- Dettagli dell'esercizio -
Ripeti fedelmente la parte dei record che si apre con la riga contenente "Task: Click the Restaurar icon" e si chiude con la fine dei record, estremi inclusi. Nella risposta ometti le immagini.

- Voci estratte -
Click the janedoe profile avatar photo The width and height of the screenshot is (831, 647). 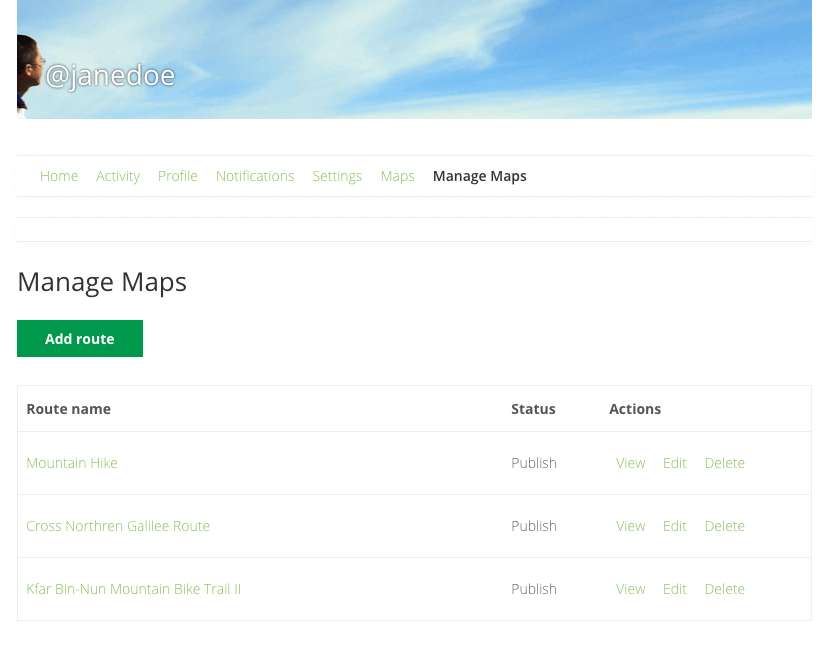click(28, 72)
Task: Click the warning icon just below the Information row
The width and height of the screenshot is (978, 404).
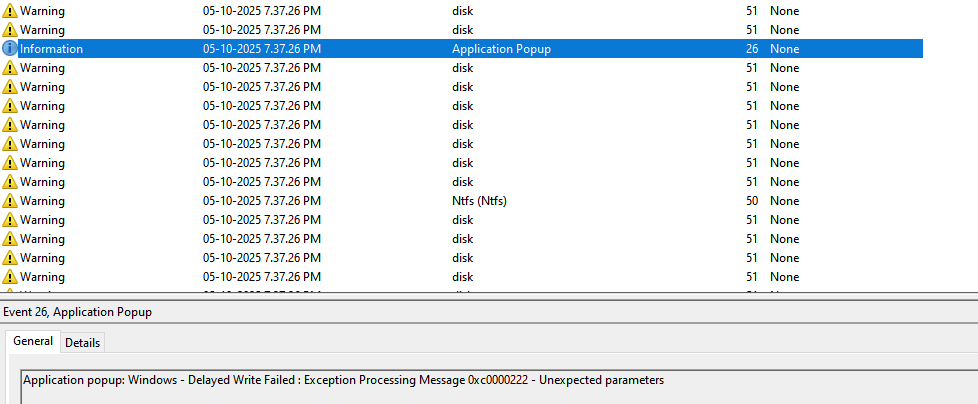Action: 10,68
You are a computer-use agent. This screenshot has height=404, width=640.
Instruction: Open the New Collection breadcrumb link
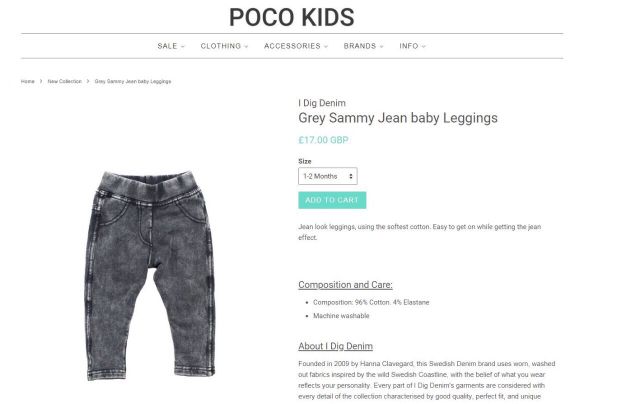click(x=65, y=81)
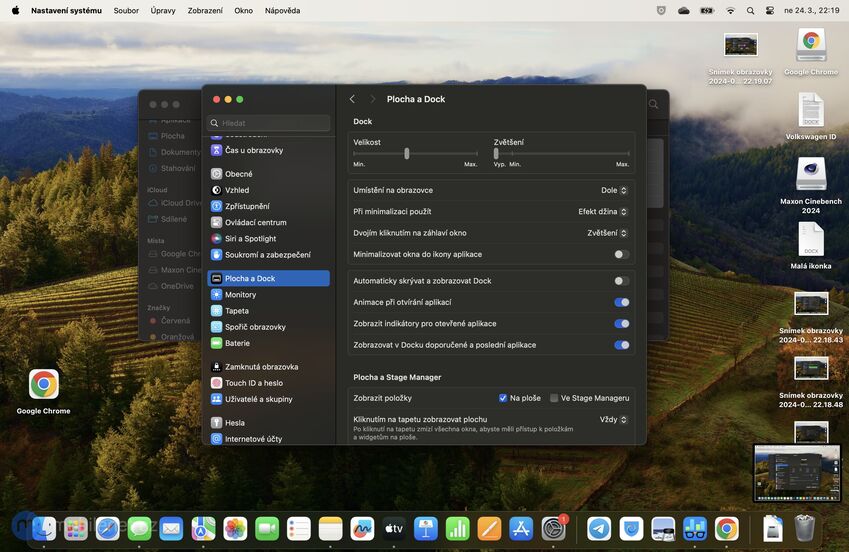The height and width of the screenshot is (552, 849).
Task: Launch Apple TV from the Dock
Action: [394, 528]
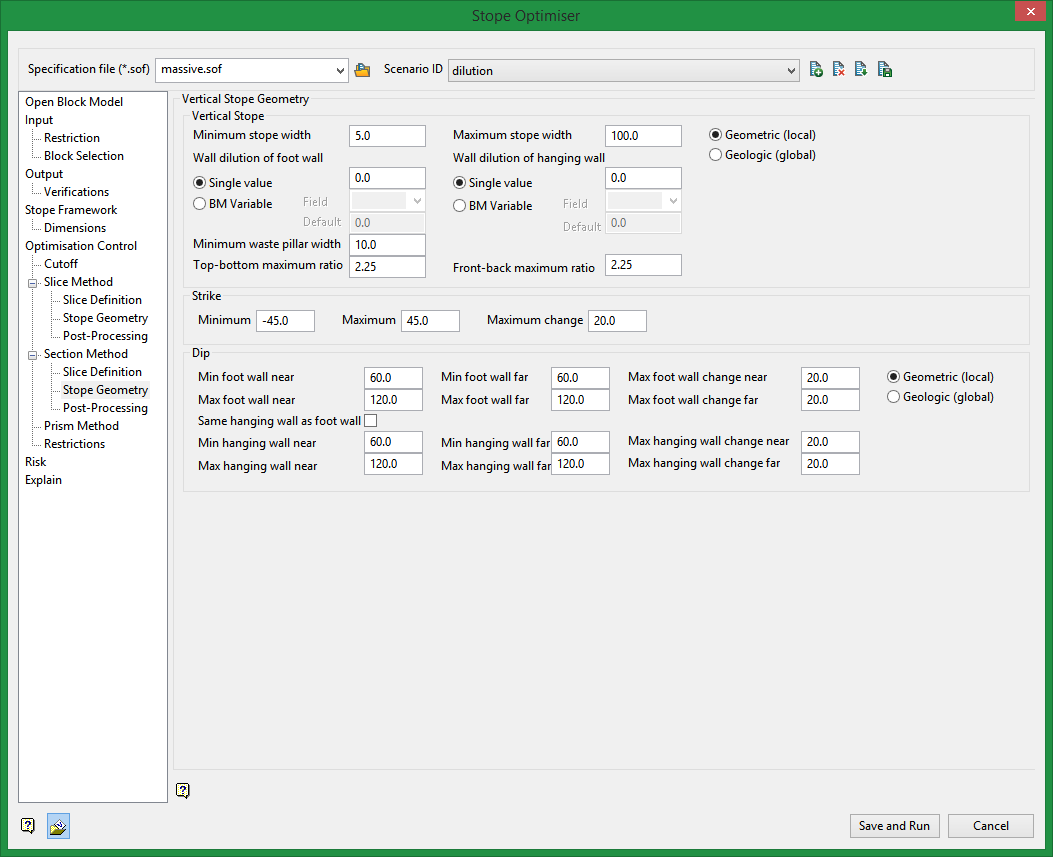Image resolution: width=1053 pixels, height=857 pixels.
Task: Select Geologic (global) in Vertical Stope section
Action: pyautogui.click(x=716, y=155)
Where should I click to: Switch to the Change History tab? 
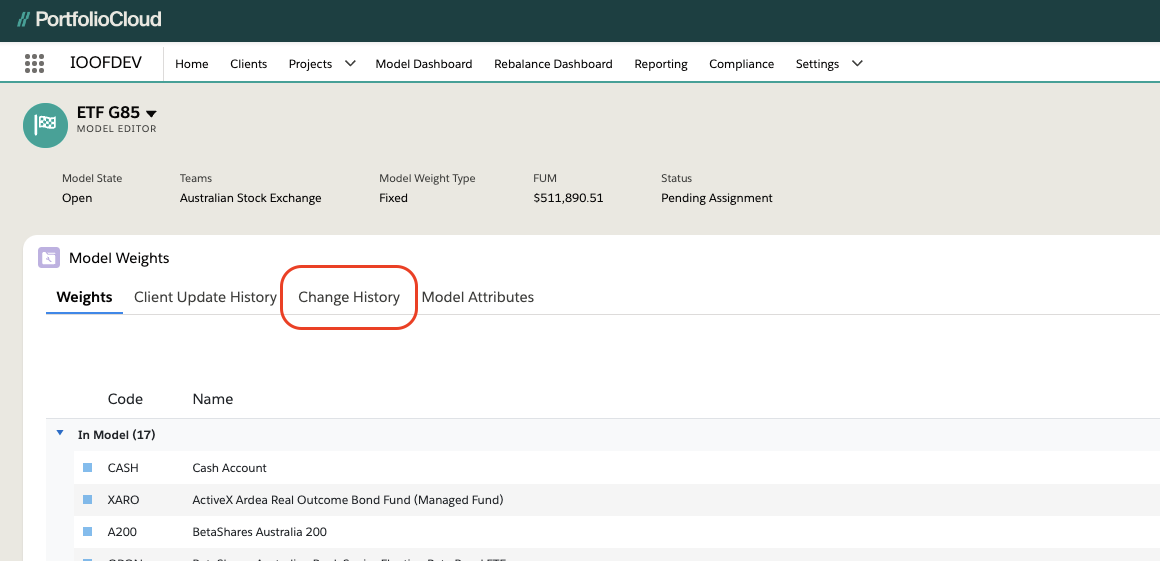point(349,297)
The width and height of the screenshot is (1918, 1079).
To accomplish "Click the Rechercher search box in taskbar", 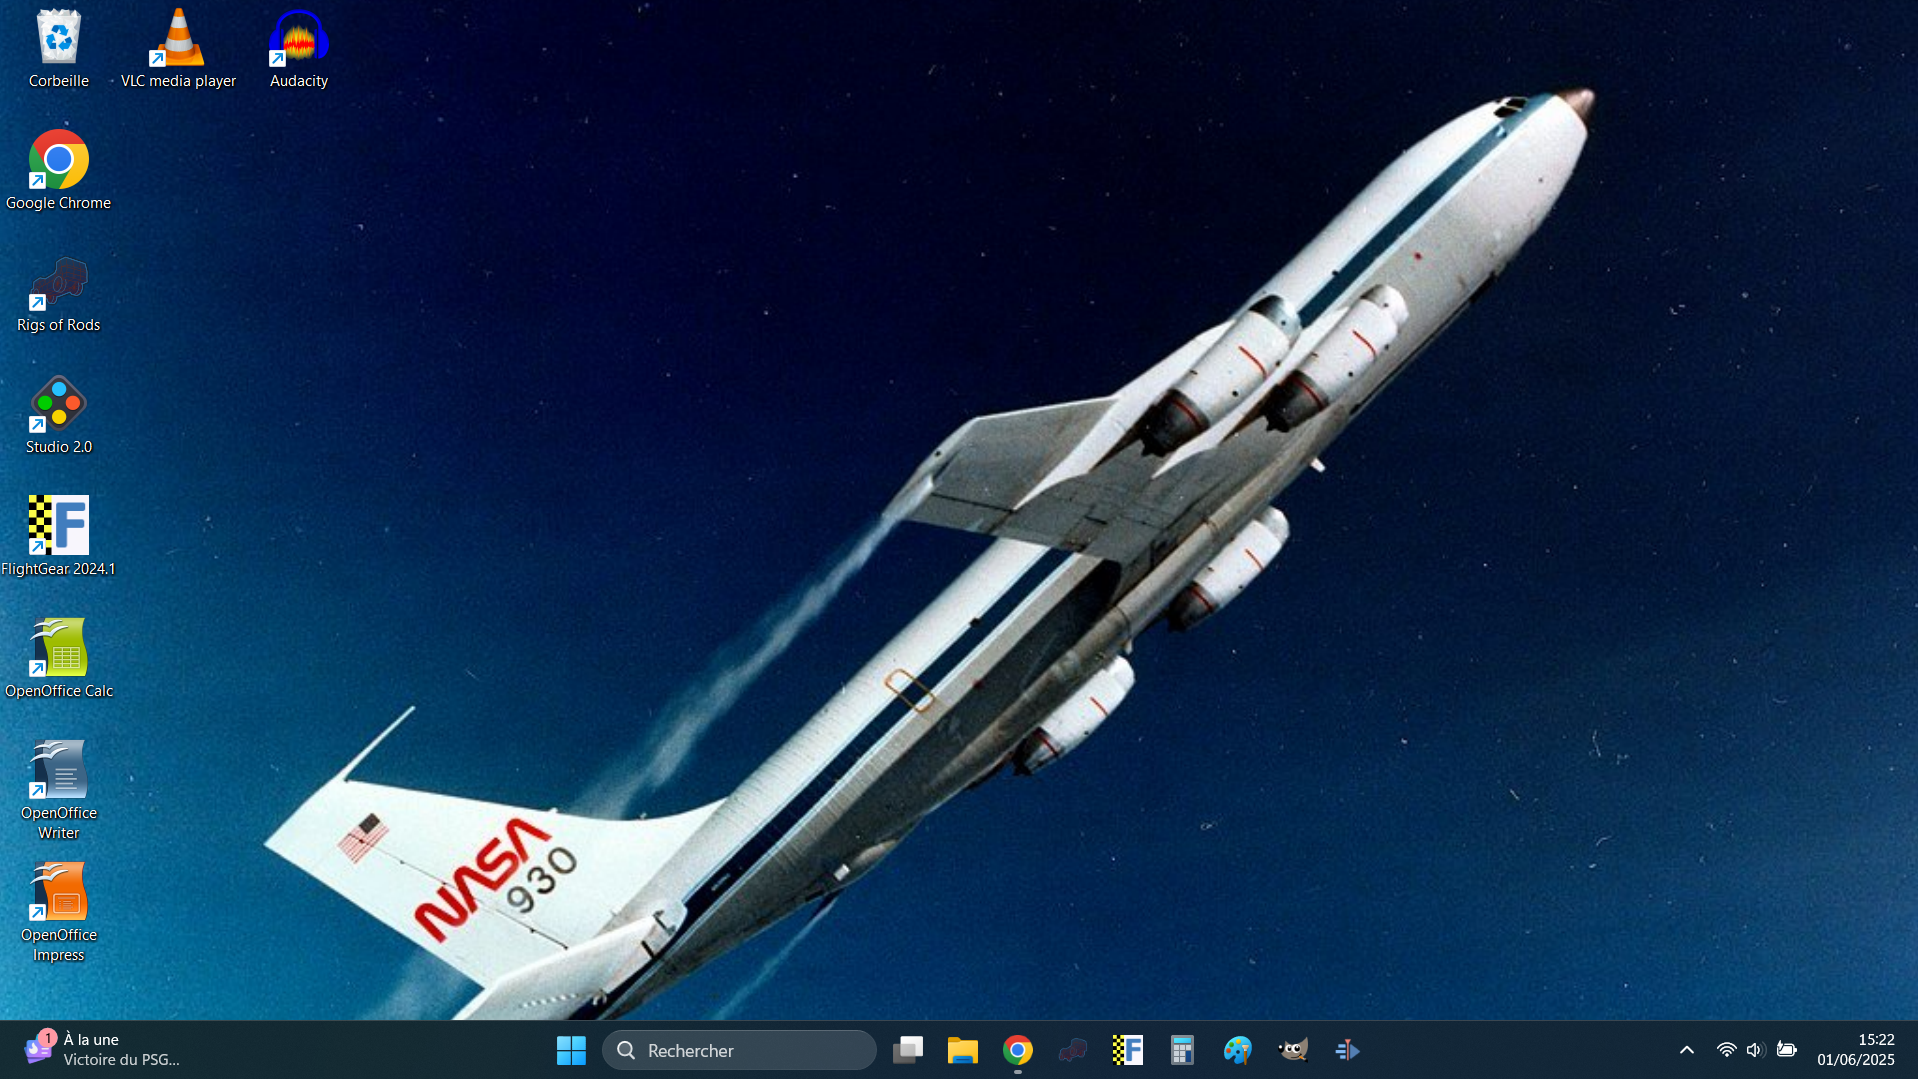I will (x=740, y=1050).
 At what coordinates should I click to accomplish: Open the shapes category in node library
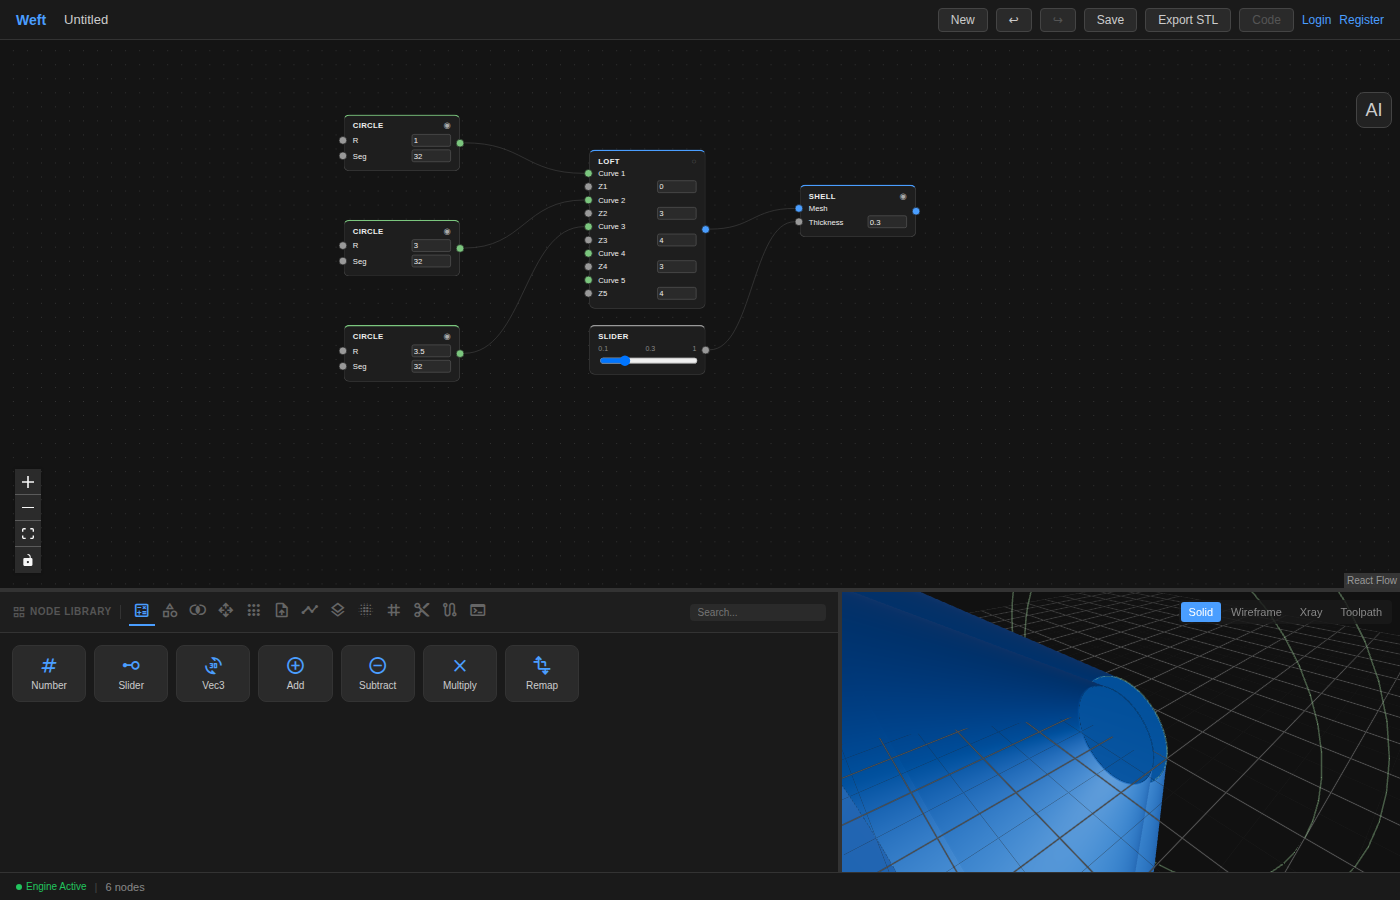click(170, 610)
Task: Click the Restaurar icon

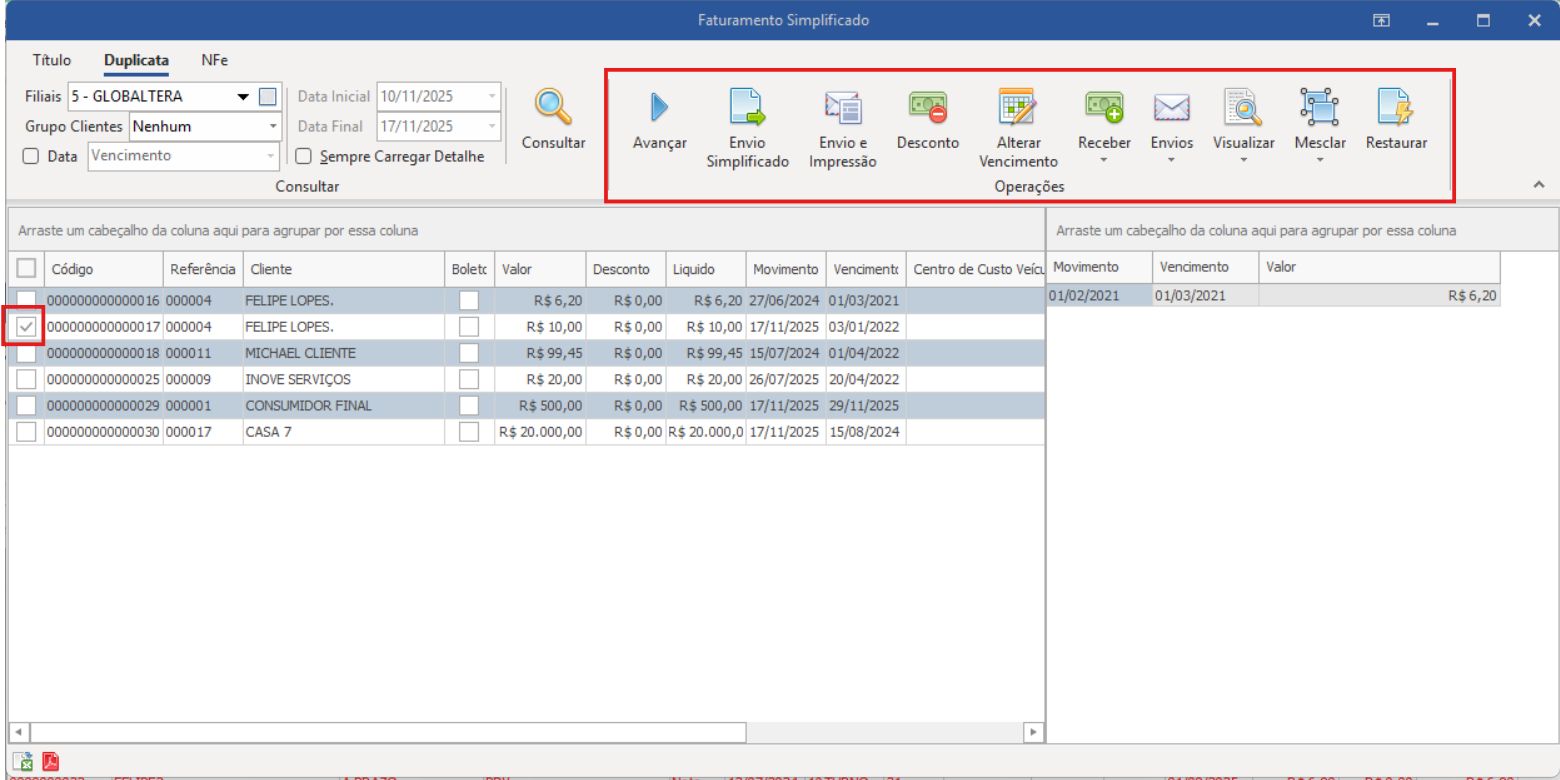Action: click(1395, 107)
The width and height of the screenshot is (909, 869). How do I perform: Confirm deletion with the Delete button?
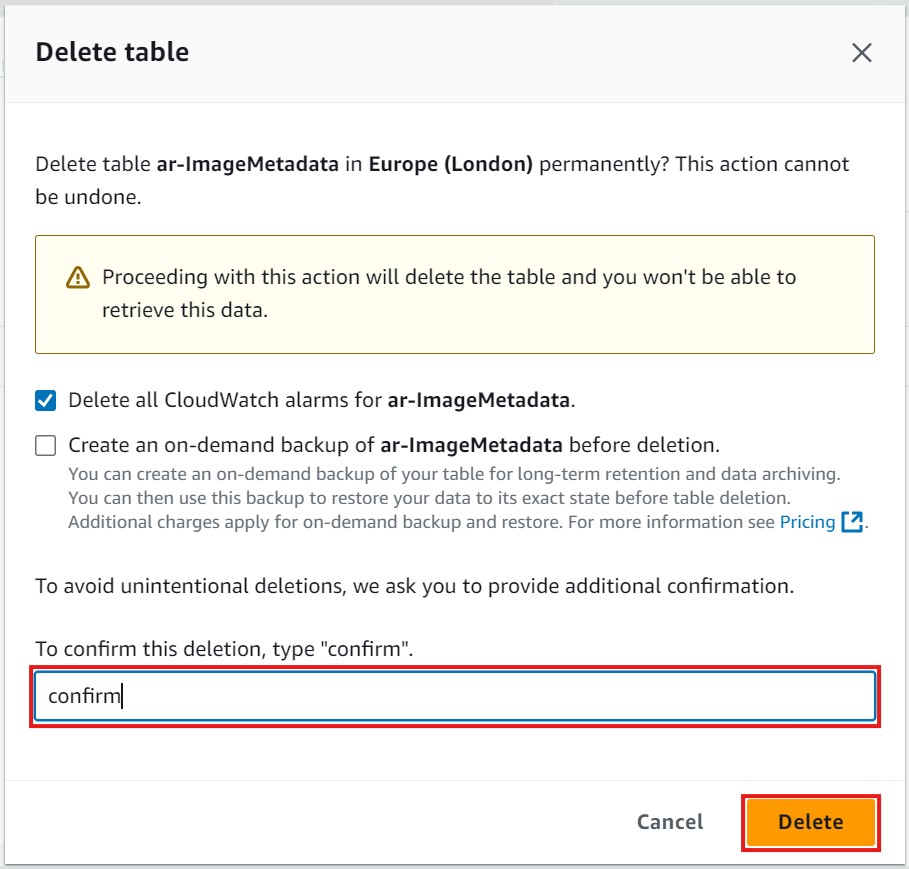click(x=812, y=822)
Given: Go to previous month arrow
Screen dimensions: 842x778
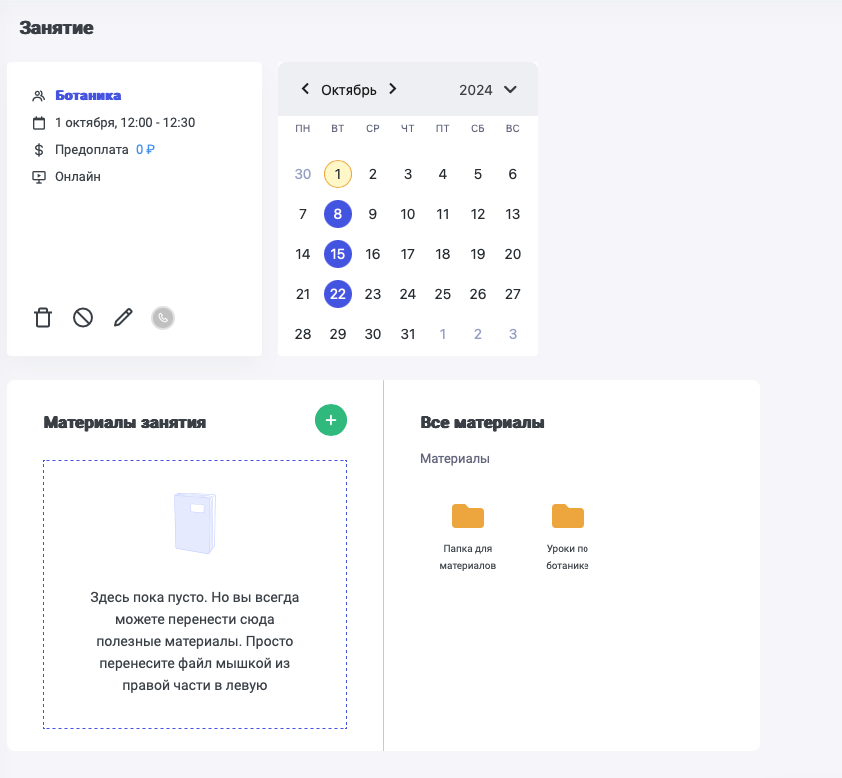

- Risultato dell'esercizio -
Task: Click the Restaurar icon

Action: click(1395, 107)
The width and height of the screenshot is (909, 869). How do I perform: Confirm deletion with the Delete button?
click(x=812, y=822)
Given: Go to previous month arrow
Screen dimensions: 842x778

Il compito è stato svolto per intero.